Barker Museum exhibit features Twain’s Fredonia connections
The Darwin R. Barker Museum is welcoming visitors to its newest exhibit, “Mark Twain in Fredonia: An Exhibition to be Inspected by Anybody Who Feels an Interest in Miraculous Inanimate Objects,” which highlights the impact the famous author had on the village in only six visits.
Twain first came to Fredonia in 1870, lecturing at the Fredonia Normal School chapel – today’s One Temple Square – as a guest of the Fredonia Library Association, which had welcomed suffrage leader Elizabeth Cady Stanton a week earlier.
Fredonia won over the famous author with its “intelligent, attractive” audience, and its proximity to his new home in Buffalo made the village an ideal place for his widowed mother and sister to live. Sure enough, the Clemens women quickly became cornerstones in the community through their leading roles in local organizations including the local suffrage movement, the WCA Home, the Shakespeare Club, the Library Association, and in the first female-led mass movement in US history, the Women’s Christian Temperance Union.
The Barker Library was born out of the efforts of these temperance “crusaders,” and some of our earliest books were donated by Mark Twain at the request of his mother, Jane Clemens.
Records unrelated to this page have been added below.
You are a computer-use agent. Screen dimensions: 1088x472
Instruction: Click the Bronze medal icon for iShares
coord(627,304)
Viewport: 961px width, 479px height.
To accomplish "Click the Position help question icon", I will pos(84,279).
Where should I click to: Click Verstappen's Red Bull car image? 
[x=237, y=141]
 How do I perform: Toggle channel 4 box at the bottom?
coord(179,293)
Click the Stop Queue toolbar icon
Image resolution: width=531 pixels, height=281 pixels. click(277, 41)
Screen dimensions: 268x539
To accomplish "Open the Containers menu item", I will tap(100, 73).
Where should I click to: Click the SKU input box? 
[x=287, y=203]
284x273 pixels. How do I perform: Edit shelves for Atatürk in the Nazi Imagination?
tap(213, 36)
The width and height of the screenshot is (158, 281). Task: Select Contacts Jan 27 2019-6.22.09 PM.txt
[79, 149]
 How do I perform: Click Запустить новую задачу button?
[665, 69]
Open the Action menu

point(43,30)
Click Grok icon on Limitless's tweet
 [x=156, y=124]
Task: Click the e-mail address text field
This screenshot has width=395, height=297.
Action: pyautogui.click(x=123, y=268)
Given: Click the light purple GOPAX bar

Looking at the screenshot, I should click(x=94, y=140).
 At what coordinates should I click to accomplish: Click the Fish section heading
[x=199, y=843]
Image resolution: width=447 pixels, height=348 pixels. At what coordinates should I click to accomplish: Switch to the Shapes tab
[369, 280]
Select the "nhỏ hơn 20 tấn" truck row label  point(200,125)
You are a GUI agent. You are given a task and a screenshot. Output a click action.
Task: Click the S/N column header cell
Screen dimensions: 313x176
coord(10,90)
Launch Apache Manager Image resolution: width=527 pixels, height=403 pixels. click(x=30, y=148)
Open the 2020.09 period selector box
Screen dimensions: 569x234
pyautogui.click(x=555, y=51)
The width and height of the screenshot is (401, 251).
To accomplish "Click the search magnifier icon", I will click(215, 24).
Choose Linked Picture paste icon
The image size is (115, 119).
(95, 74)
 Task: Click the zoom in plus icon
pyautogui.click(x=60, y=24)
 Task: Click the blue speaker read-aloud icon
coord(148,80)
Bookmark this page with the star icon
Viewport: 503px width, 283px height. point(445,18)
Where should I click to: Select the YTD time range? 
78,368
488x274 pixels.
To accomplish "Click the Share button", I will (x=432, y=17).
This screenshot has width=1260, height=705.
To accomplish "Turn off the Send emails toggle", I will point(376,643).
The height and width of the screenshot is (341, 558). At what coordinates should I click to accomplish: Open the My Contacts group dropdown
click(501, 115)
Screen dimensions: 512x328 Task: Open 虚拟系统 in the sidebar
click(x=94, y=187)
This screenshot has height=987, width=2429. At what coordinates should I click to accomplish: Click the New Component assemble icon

The exhibit includes a selection of the books originally donated by Mark Twain that have recently been conserved thanks to a grant from the Northern Chautauqua Community Foundation. The books have been cleaned, mended and reinforced to stabilize their condition for display. One of these books is The Gilded Age: A Tale of Today, whose title became shorthand for the period between 1865 and 1910, when greed, corruption, and hypocrisy among the political and business classes was so rampant that it defined the era, according to Twain and other observers.
Before long, however, Mark Twain’s enchantment with Fredonia turned to disillusionment and open scorn. Several failed investments and aggravating interpersonal experiences convinced the satirist and social critic that Fredonia was the epitome of all that he despised about Gilded Age America. In his autobiography written near the end of his life, Twain mentioned Fredonia only indirectly-and shrewdly referenced a local rivalry — as “that stud farm at Dunkirk.” In 1898, Twain wrote The Man That Corrupted Hadleyburg, a short story believed to be a critique of Fredonia.
The exhibit features a diverse range of artifacts linked to the Clemens family, including a signed Mark Twain letter acknowledging his lifetime membership at the Barker, watches made by a Fredonian company that inspired the Sears & Roebuck model, a ceremonial uniform complete with a Spanish sword awarded by the Pope, and a cabinet constructed from the remains of Commodore Perry’s Lake Erie flagship.
The exhibit is open 4 to 8 p.m. Tuesdays and 1 to 5 p.m. Fridays and Saturdays through July.